Das Tagebuch schreibe ich für mich. Eigentlich seltsam. Meist lese ich meine Texte nicht mehr. Vielleicht liest sie jemand irgendwann oder ich später. Texte, sagt man, gehören publiziert oder vorgelesen. Beim Tagebuch ist es nicht so. Es geht um das Schreiben, nicht mehr und nicht weniger. Ich will niemand etwas mitteilen. Anders als beim beruflichen Schreiben sind diese Texte meist nicht zielgerichtet. Ich lasse ihnen freien Lauf und das macht Spass. Ich muss nicht feilen an diesen Texten, kann ausschweifend sein und mich von den Gedanken tragen lassen. Oft schreibe ich  Ähnliches. Als müsste ich mich über einen Sachverhalt wiederholt vergewissern. Es immer wieder festhalten. Die neuronalen Pfade einbrennen oder was auch immer sich im Gehirn abspielt. Irgend etwas wird geordnet. Jedenfalls fühle ich mich während des Schreibens und danach gut. Dies ist wohl der Hauptgrund, weshalb ich es immer wieder tue. Eine schöne Sucht sozusagen. Hab abgespeichert, dass ich mich danach wohl fühle. Wie beim Sport. Man muss sich plötzlich nicht mehr überwinden.
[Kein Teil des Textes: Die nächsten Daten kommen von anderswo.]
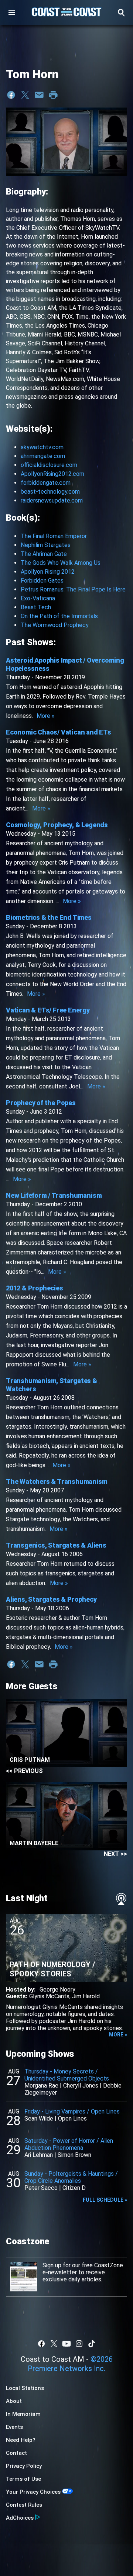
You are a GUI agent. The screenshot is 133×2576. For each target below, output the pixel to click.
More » (46, 715)
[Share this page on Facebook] (11, 95)
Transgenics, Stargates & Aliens (56, 1545)
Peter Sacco (41, 2187)
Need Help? (20, 2440)
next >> (115, 1853)
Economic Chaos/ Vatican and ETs (58, 732)
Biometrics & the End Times (49, 917)
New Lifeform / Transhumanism (54, 1195)
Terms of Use (23, 2479)
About (14, 2401)
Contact (16, 2453)
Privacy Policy (24, 2466)
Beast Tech (36, 607)
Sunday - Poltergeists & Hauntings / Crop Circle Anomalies (71, 2177)
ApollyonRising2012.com (52, 473)
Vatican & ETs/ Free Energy (48, 1010)
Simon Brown (74, 2154)
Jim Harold (86, 1996)
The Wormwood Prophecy (55, 625)
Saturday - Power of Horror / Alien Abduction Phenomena (68, 2144)
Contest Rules (24, 2505)
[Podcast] (121, 1899)
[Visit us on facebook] (41, 2343)
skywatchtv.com (42, 447)
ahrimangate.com (43, 456)
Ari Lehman (38, 2154)
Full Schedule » (105, 2200)
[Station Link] (66, 12)
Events (14, 2427)
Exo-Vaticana (38, 598)
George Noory (57, 1989)
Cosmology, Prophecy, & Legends (57, 825)
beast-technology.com (50, 491)
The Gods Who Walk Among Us (60, 562)
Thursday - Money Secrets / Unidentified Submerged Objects (66, 2075)
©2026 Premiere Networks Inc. (70, 2364)
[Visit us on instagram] (79, 2343)
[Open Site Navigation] (12, 13)
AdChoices (20, 2517)
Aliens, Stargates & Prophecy (51, 1599)
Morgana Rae (41, 2085)
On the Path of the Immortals (59, 616)
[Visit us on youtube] (66, 2343)
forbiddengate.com (46, 482)
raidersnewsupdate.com (52, 500)
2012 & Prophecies (34, 1288)
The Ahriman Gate (44, 553)
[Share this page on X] (25, 95)
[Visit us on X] (54, 2343)
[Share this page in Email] (39, 95)
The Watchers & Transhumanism (56, 1481)
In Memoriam (23, 2414)
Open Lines (72, 2118)
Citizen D (74, 2187)
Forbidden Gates (42, 580)
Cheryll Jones (80, 2085)
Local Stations (25, 2388)
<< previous (24, 1770)
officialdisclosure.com (49, 464)
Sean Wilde (38, 2118)
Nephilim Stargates (46, 544)
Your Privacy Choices (33, 2492)
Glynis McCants (49, 1996)
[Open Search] (121, 13)
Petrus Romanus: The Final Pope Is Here (73, 589)
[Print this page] (53, 95)
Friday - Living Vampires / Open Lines (72, 2111)
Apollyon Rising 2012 (48, 571)
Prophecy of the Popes (41, 1103)
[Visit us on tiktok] (91, 2343)
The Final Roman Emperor (54, 536)
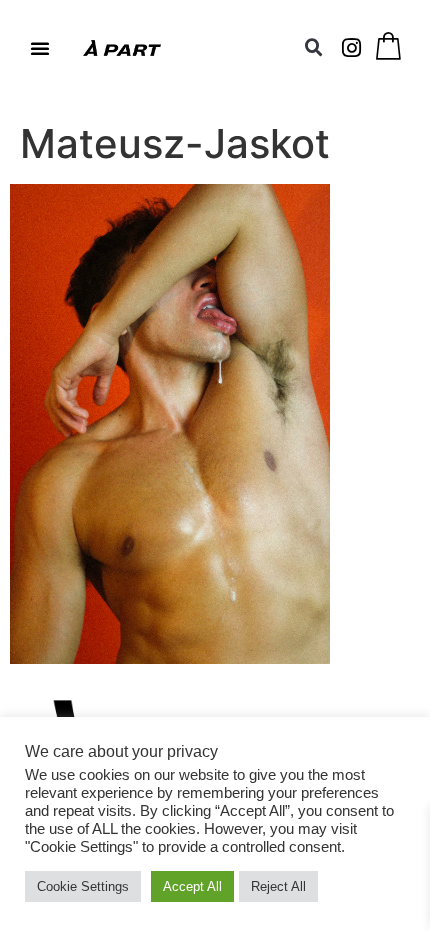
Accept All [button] (192, 886)
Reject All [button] (278, 886)
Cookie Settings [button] (83, 886)
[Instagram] (352, 48)
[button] (40, 48)
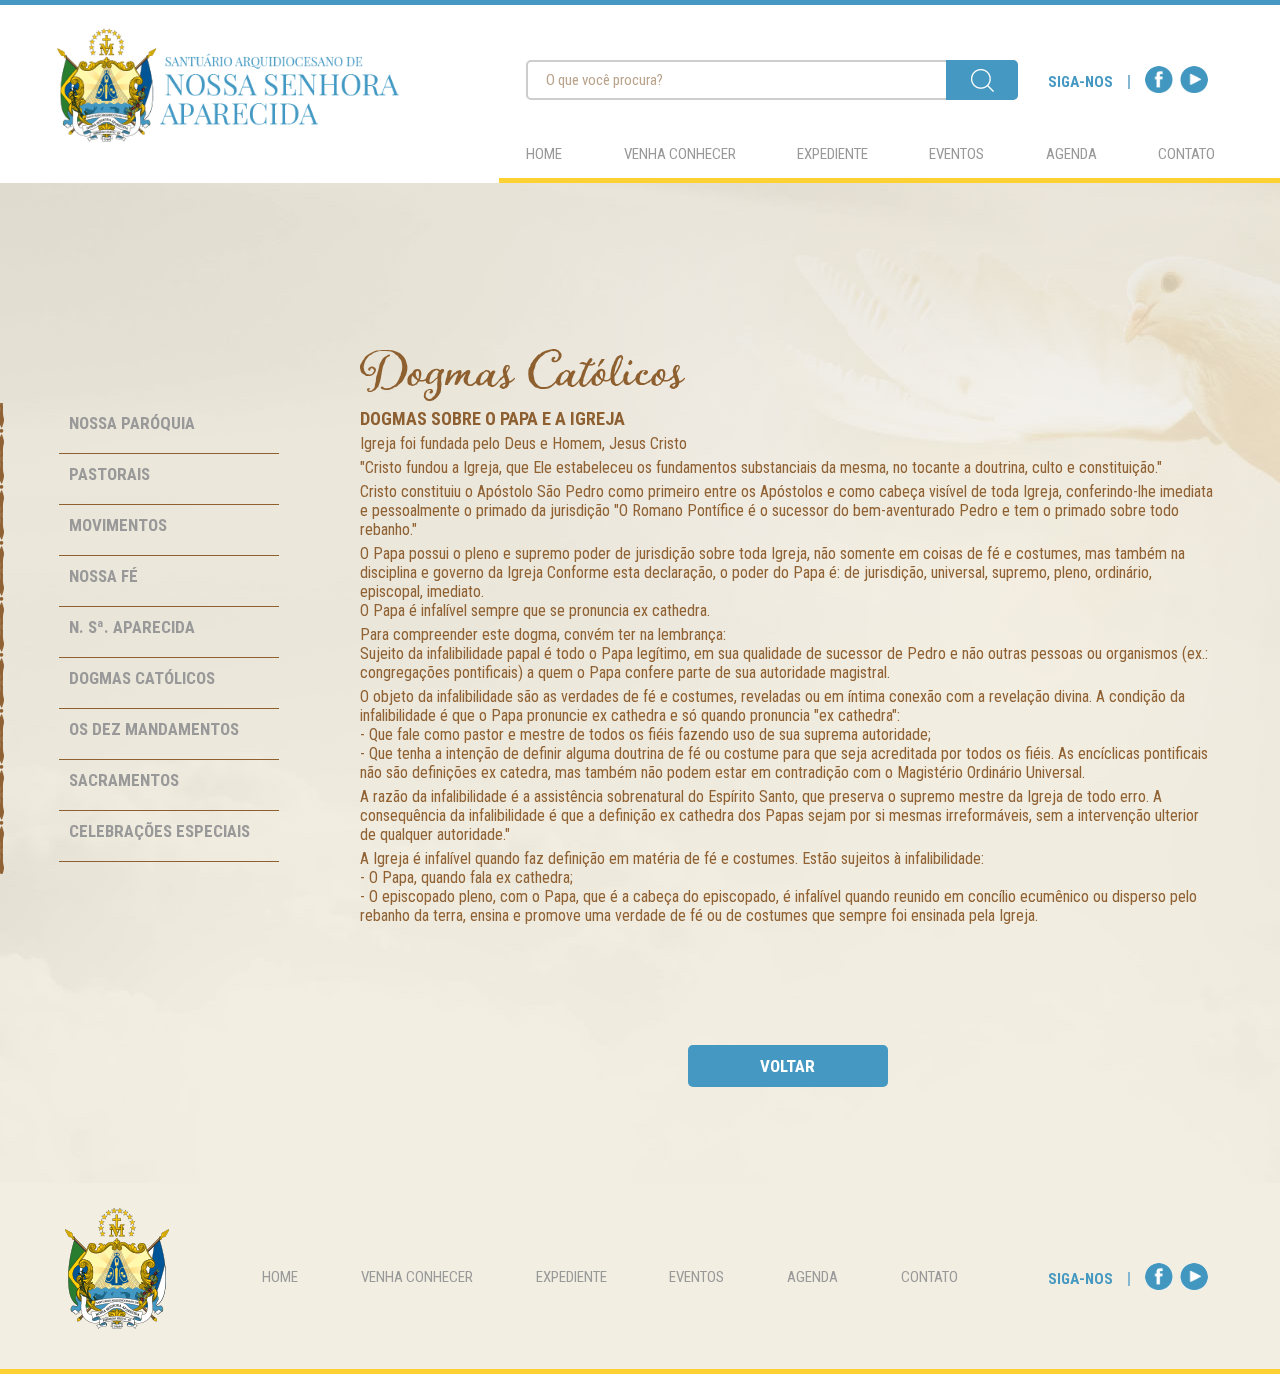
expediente (832, 154)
Was steckt dahinter? Weshalb fühle ich mich gut? Erstens: weil etwas in Fluss gerät. Es fliesst, das fühlt sich gut an. Ich bin eins mit dem, was ich tue. Das ist immer schön. Die Zeit vergeht, man hat etwas getan. Zweitens: Ich bin aktiv. Konsumiere nicht, lese nicht, sitze nicht vor der Kiste, surfe nicht. Auch das führt bekanntlich zu einem guten Gefühl.